[The problem] Output only the lines below that start at the line containing "Task: Click the paragraph" and end at the line containing "Uncheck Mostrar en", with both ends kept.

----- Data provided

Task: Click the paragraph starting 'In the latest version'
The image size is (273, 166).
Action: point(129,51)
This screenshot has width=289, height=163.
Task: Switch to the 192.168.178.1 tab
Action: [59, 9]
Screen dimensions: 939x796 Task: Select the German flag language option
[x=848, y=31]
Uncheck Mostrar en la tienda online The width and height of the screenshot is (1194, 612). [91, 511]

----------
----- Data provided

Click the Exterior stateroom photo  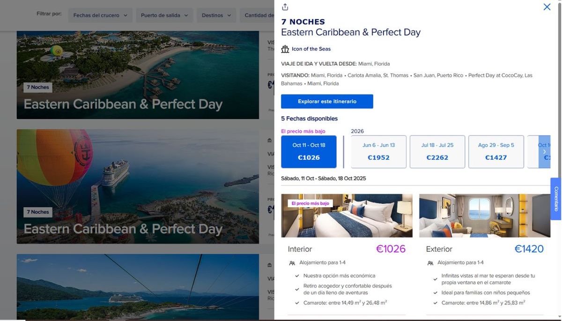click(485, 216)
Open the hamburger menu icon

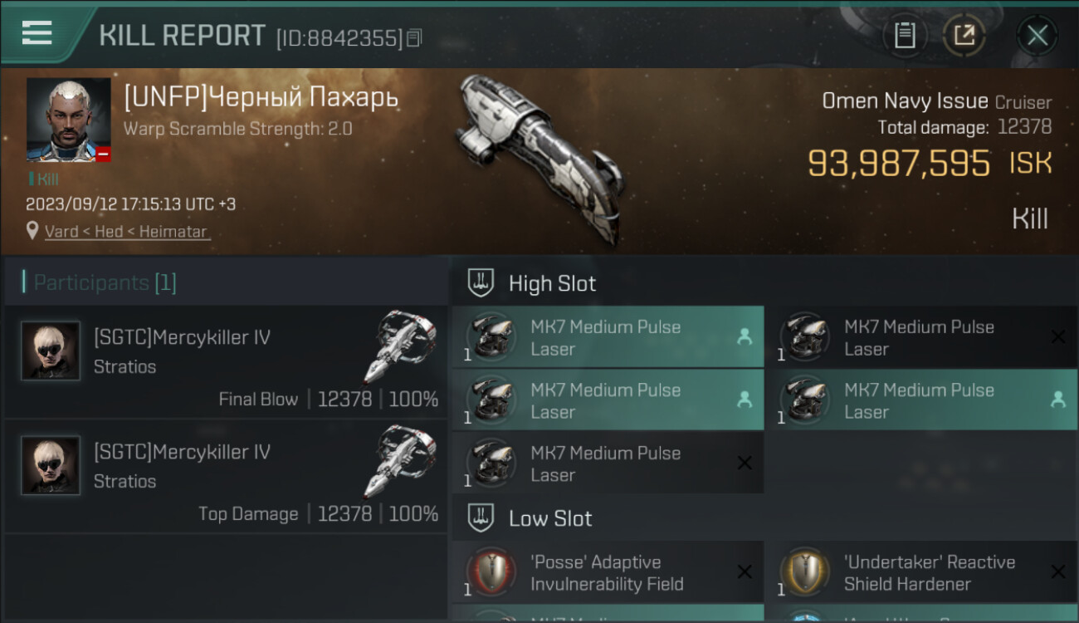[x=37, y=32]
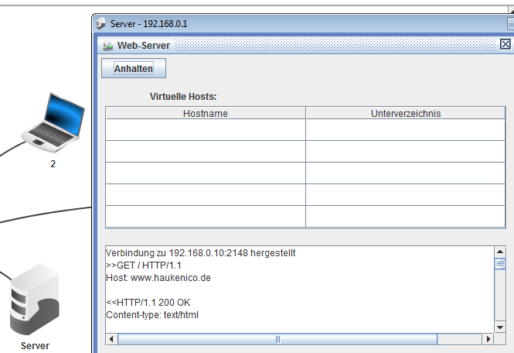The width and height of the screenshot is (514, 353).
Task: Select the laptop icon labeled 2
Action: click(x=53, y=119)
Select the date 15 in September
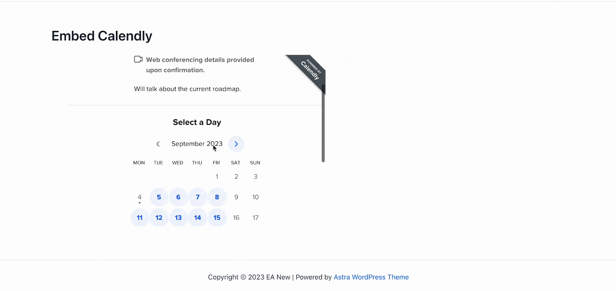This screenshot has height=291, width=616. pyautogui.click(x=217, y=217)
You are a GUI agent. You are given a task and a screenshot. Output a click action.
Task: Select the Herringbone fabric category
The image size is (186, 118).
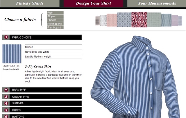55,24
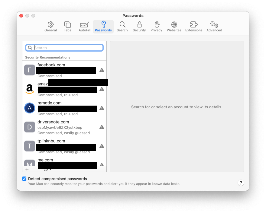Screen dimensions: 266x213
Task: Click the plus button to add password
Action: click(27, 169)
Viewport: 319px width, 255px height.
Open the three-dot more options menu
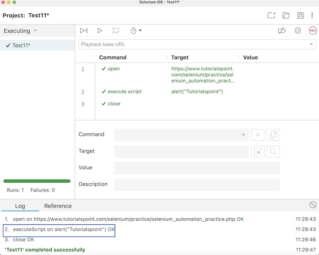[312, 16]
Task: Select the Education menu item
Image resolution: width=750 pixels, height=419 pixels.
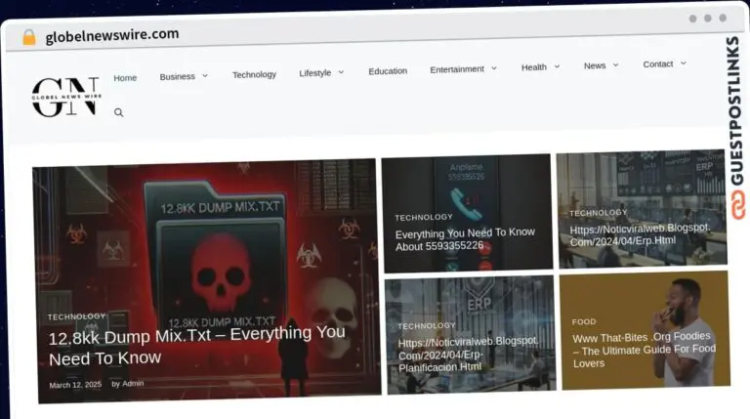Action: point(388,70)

----------
----- Data provided

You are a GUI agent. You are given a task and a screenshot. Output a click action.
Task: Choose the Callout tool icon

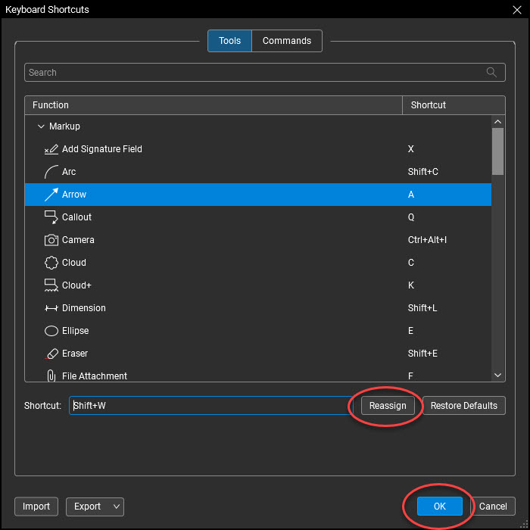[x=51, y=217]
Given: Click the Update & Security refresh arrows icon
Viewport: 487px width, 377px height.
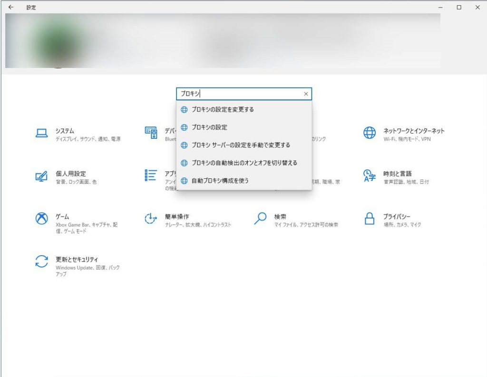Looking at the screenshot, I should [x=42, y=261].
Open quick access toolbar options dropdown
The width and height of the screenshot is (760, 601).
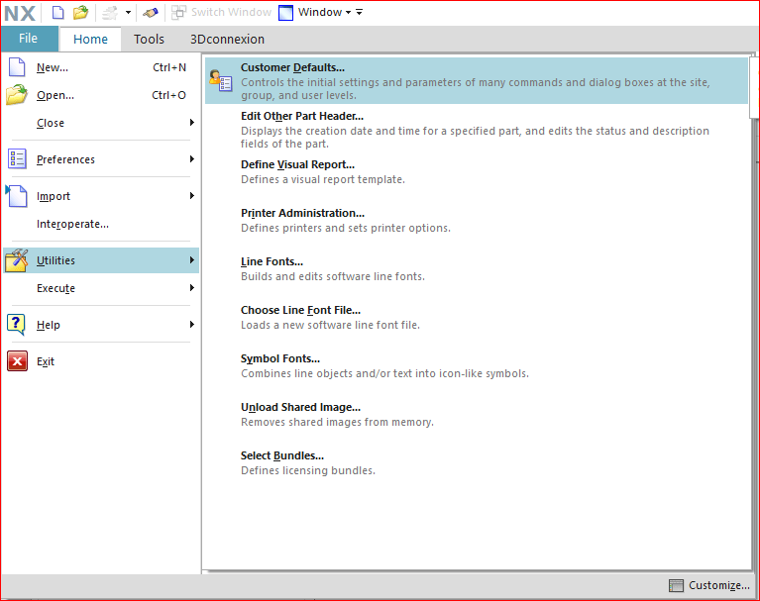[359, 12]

----------

[Exercise output]
Task: Click the paragraph starting 'In the latest version'
The image size is (273, 166).
Action: point(129,51)
This screenshot has width=289, height=163.
Task: Switch to the 192.168.178.1 tab
Action: [59, 9]
Screen dimensions: 939x796 Task: Select the German flag language option
[x=848, y=31]
Uncheck Mostrar en la tienda online The width and height of the screenshot is (1194, 612). [91, 511]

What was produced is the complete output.